Y así, súbitamente, toda la vida de Laila empezó a girar en torno a la manera de llegar hasta el orfanato. La mitad de las veces no lo conseguía. Nada más cruzar la calle, la descubrían los talibanes y la acribillaban a preguntas -«¿Cómo te llamas? ¿Adónde vas? ¿Por qué vas sola? ¿Dónde está tu mahram?-, antes de enviarla a casa. Si tenía suerte, le echaban una buena bronca o le daban una única patada en el trasero o simplemente la empujaban. Otras veces, topaba con una variedad de garrotes, varas, o látigos, o le daban bofetadas y puñetazos.
Un día, un joven talibán golpeó a Laila con una antena de radio. Cuando terminó, le dio un último golpe en la nuca y dijo:
– Si vuelvo a verte, te pegaré hasta sacarte de los huesos la leche que mamaste.
Ese día, Laila regresó a casa. Se tumbó boca abajo, sintiéndose como un estúpido y lastimoso animal, y bufó entre dientes mientras Mariam le aplicaba paños húmedos en la espalda y los muslos ensangrentados. Pero, por lo general, se negaba a ceder. Fingía volver a casa, pero luego tomaba una ruta distinta por callejuelas. A veces la detenían, interrogaban y reprendía dos, tres, e incluso cuatro veces en un mismo día. Entonces caían sobre ella los látigos y las antenas hendían el aire, y Laila volvía a casa trabajosamente, cubierta de sangre, sin haber visto a Aziza. Pronto se acostumbró a llevar varias prendas de ropa superpuestas, aunque hiciera calor, dos o tres jerséis bajo el burka, para amortiguar los golpes.
Sin embargo, si conseguía llegar al orfanato a pesar de los talibanes, la recompensa valía la pena. Entonces podía pasar todo el rato que quisiera con Aziza, incluso varias horas. Se sentaban en el patio, cerca del columpio, entre otros niños y madres de visita, y charlaban sobre lo que había aprendido la niña durante la semana.
Aziza decía que Kaka Zaman insistía en enseñarles algo nuevo cada jornada, que casi todos los días leían y escribían, a veces estudiaban geografía, también un poco historia o ciencias, en ocasiones sobre plantas y animales.
– Pero tenemos que echar las cortinas -le contaba la niña-, para que los talibanes no nos vean.
Kaka Zaman siempre tenía a mano agujas de tejer y ovillos de lana por si se presentaban y hacían una inspección.

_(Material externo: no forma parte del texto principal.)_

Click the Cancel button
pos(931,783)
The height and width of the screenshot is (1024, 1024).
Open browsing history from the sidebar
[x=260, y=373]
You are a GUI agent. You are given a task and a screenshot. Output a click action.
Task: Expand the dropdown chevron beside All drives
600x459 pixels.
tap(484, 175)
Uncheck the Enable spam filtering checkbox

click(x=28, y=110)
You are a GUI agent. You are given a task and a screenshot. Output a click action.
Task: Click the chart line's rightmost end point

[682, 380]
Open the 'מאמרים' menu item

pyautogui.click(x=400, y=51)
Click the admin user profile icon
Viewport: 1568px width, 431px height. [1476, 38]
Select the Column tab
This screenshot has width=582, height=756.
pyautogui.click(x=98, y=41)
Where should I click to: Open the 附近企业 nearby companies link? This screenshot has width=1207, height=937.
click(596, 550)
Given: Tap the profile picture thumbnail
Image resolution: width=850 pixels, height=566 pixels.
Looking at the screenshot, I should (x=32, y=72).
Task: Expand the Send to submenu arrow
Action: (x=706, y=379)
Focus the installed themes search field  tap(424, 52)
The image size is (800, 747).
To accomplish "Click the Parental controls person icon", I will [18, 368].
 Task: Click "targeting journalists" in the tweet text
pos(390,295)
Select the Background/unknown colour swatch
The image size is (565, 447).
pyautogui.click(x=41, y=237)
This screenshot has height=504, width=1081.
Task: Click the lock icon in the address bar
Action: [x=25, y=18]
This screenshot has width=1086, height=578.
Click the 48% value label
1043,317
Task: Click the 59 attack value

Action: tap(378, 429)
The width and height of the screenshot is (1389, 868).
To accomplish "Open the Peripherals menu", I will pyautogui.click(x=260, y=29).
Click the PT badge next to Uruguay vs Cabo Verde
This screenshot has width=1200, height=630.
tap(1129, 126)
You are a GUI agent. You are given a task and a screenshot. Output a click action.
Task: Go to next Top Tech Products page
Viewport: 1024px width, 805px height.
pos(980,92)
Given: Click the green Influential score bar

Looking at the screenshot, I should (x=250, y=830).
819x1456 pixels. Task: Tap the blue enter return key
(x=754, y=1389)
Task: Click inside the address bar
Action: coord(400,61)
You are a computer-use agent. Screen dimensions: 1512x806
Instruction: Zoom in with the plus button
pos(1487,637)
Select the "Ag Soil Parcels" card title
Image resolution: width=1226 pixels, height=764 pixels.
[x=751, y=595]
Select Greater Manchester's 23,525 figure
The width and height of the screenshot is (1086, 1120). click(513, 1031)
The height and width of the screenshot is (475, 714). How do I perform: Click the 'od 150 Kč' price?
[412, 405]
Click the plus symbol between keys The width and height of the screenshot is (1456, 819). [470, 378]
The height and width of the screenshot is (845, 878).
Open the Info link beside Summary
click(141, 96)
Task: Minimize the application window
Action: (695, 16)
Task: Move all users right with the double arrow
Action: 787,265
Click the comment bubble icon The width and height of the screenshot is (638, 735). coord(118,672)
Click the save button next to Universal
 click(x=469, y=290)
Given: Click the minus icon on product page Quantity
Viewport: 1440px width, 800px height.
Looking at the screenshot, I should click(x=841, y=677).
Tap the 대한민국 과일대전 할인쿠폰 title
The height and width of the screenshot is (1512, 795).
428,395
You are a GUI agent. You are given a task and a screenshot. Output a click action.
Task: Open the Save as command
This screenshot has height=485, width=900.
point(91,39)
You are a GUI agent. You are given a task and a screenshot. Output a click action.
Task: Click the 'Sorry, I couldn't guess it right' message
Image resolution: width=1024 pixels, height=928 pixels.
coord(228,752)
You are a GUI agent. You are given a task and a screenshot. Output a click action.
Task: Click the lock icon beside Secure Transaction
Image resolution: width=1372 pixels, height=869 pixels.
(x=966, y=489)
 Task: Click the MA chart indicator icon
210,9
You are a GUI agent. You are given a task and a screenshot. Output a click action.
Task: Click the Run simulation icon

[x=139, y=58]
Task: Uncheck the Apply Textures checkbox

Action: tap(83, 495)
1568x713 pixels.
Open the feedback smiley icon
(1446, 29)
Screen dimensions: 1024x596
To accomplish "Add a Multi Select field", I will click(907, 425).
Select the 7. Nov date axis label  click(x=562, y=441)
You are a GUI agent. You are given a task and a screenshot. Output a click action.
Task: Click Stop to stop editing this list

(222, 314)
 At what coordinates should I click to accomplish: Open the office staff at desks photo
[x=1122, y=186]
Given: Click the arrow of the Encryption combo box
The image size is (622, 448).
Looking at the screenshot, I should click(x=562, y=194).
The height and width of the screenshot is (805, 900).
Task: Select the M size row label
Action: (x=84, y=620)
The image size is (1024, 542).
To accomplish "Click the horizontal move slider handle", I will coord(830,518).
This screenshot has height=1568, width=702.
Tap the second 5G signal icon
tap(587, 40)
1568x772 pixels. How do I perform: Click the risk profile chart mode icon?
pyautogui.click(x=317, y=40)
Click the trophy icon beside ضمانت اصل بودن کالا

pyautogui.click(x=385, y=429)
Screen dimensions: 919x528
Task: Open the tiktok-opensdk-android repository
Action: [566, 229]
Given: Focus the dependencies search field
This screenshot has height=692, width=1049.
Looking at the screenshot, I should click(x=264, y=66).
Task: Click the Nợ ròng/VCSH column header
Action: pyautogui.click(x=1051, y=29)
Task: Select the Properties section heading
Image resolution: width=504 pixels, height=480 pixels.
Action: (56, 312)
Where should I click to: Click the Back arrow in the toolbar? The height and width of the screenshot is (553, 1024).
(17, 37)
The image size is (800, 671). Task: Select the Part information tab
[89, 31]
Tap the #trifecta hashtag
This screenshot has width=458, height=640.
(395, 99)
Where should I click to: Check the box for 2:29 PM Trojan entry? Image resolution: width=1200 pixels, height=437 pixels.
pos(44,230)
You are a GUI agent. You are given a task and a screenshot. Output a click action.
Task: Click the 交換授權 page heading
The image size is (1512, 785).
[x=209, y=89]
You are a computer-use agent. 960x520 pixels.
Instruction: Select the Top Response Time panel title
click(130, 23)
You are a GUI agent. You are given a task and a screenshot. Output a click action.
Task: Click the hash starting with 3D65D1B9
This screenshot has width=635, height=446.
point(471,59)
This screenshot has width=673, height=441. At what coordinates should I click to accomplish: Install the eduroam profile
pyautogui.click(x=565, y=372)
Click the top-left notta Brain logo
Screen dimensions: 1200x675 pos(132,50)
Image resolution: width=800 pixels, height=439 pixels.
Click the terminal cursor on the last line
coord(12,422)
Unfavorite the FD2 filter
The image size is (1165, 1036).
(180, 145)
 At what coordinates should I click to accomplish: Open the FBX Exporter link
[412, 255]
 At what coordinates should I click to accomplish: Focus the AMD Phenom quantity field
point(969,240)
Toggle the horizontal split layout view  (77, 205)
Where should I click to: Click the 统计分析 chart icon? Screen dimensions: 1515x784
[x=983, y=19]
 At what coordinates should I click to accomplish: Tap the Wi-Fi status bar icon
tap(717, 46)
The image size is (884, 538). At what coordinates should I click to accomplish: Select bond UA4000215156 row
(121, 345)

– Entonces escondemos los libros y hacemos ver que tejemos.
Un día, durante una de sus visitas, Laila vio a una mujer de mediana edad con el burka echado hacia atrás, que visitaba a tres niños y una niña. Laila reconoció el rostro anguloso y las cejas gruesas, aunque la boca hundida y el pelo canoso no le eran familiares. De ella recordaba los chales, las camisas negras y la voz cortante, y que solía llevar los negros cabellos recogidos en un moño, de modo que se le veía la pelusa negra en la nuca. Se acordó de que aquella mujer prohibía a las alumnas que llevaran velo, porque afirmaba que todas las personas eran iguales y no había razón alguna para que las mujeres se cubrieran, si los hombres no lo hacían.
En un momento dado, Jala Rangmaal alzó la vista y sus miradas se cruzaron, pero Laila no detectó en los ojos de su antigua maestra ningún destello de reconocimiento.